My daughter had a seizure 3 weeks ago which included a vomiting episode at 5 AM in the morning. Took her to the ER and they checked everything ... blood, urine, CT scan, EKG .. everything was normal. Only problem was that with the blood test ... we had given her orange juice on the way to the ER at the recommendation of an EMT that came to our house that morning. So the blood sugar test would have been skewed.

The weeks following the seizure she began randomly vomiting at about 2-3 AM. I thought, initially, that maybe it was a touch of a bug but she had not one other symptom, no fever, nothing.
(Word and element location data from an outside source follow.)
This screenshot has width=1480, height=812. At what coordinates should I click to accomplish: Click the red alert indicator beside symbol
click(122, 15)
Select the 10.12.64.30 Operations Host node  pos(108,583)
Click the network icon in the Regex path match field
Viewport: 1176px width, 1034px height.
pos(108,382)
About two mornings ago she woke up at 3 AM and said "I'm hungry." and then a few moments later she vomited. I couldn't go back to sleep so I began googling and found this article. Everything clicked into place. She is very slender and I had a feeling she was going through a growth spurt in the past few weeks as she has been eating "like a horse".

I just got back from the pediatrician's office where we confirmed she had a fasting blood glucose level of 44. Low. Doctor is now testing insulin and other things.
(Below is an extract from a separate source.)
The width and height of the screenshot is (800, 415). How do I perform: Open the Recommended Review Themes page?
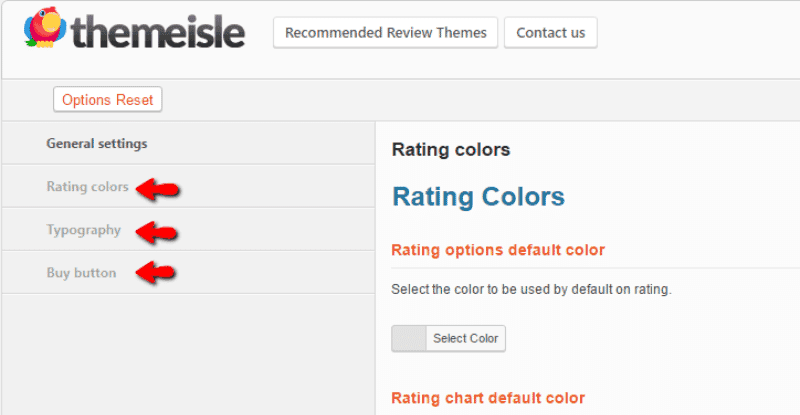[x=385, y=32]
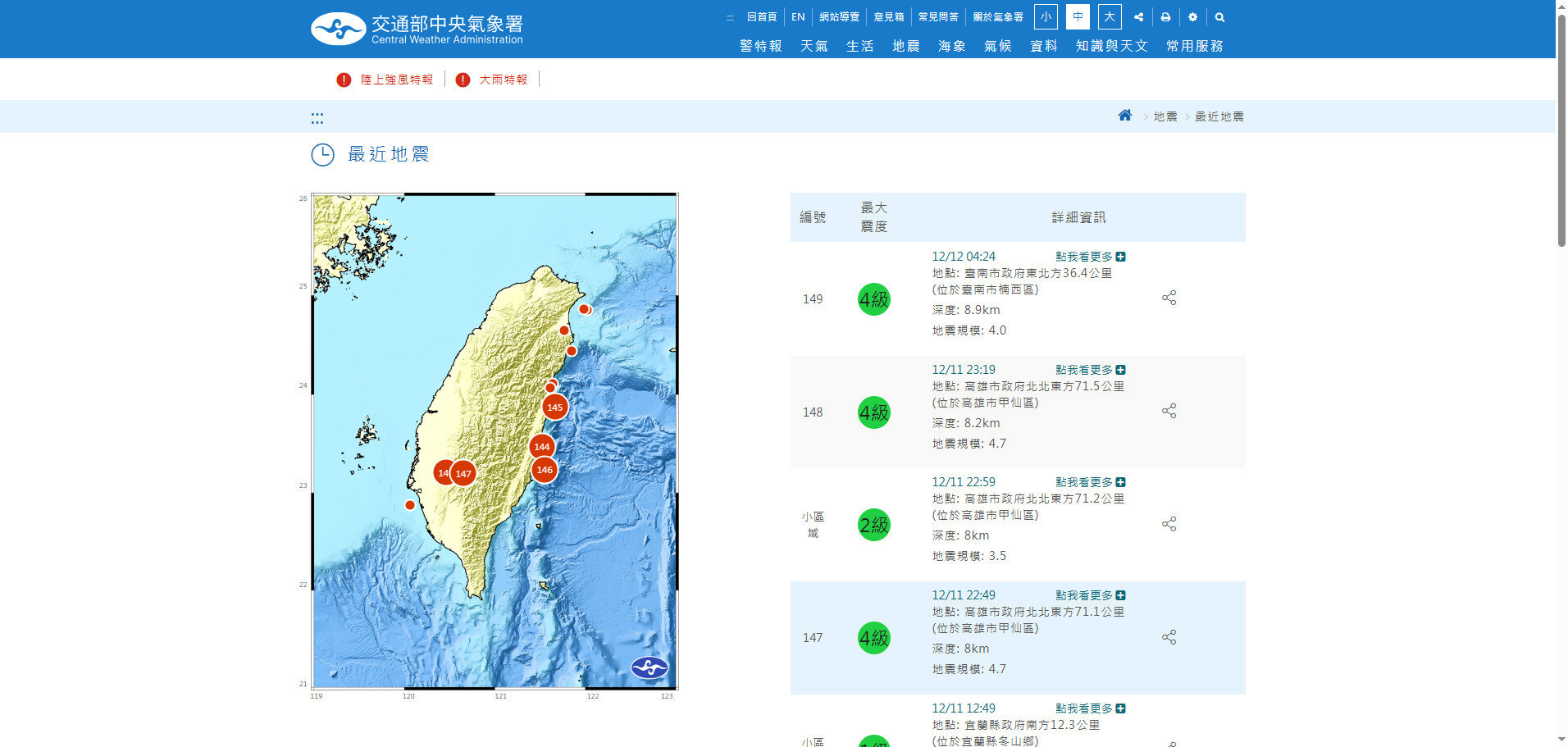Share earthquake 149 via its share icon
This screenshot has height=747, width=1568.
[x=1169, y=298]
But I just wanted to say that this article really made a HUGE difference for me and my daughter. A life saver I would say. I don't think I would have made the connection otherwise.

Does your daughter have a

Does your daughter have a seizure disorder also? Or was the seizure brought on by the blood sugar level? I could have written your post word for word describing our scenario. VERY interesting! What was the solution? Any information you have to share would be VERY helpful!

children vomiting

My two girls suffered from this but like another poster - only in the mornings. They are now 20 and 15 and still will not eat breakfast before 9am very often. I had read about the low blood sugar connection but couldn't get them to eat anything in the mornings even tho we knew the cause. My oldest turned out to have a very strong insulin response as we had a oral glucose test done and it was flat - her fasting BG was 85 and didn't deviate more than 5 points over the two hour test. She subsequently has to eat frequently and eat lower carbs to control the nausea and weight gain. Doctors told us if she didn't do more to control her insulin she'd be diabetic at an early age. 7 years later no diabetes but she did develop PCOS which is also related to insulin problems. The bedtime snack should help most kids.

vomitting

My son will be 4 this year. I started realizing the late night. And early morning vomiting as well. But my take is hes always eating he loves his food or even if I don't give him cook food he will have his hawlicks tea before Bed. He drinks slot off juice and water. He not much of a fan for snacks. But yet when I too him to the doctor I was told that he has infected diarrhea. Including off when vomiting all I see is foam or he had dinner late so he vomitted up some of it. But other night when he have just his tea all I see is foam. It's like while he's vommiting he.shacks while he forceing something to come out and all I see is foam. He uses the bath too often to and he cries for his belly alot.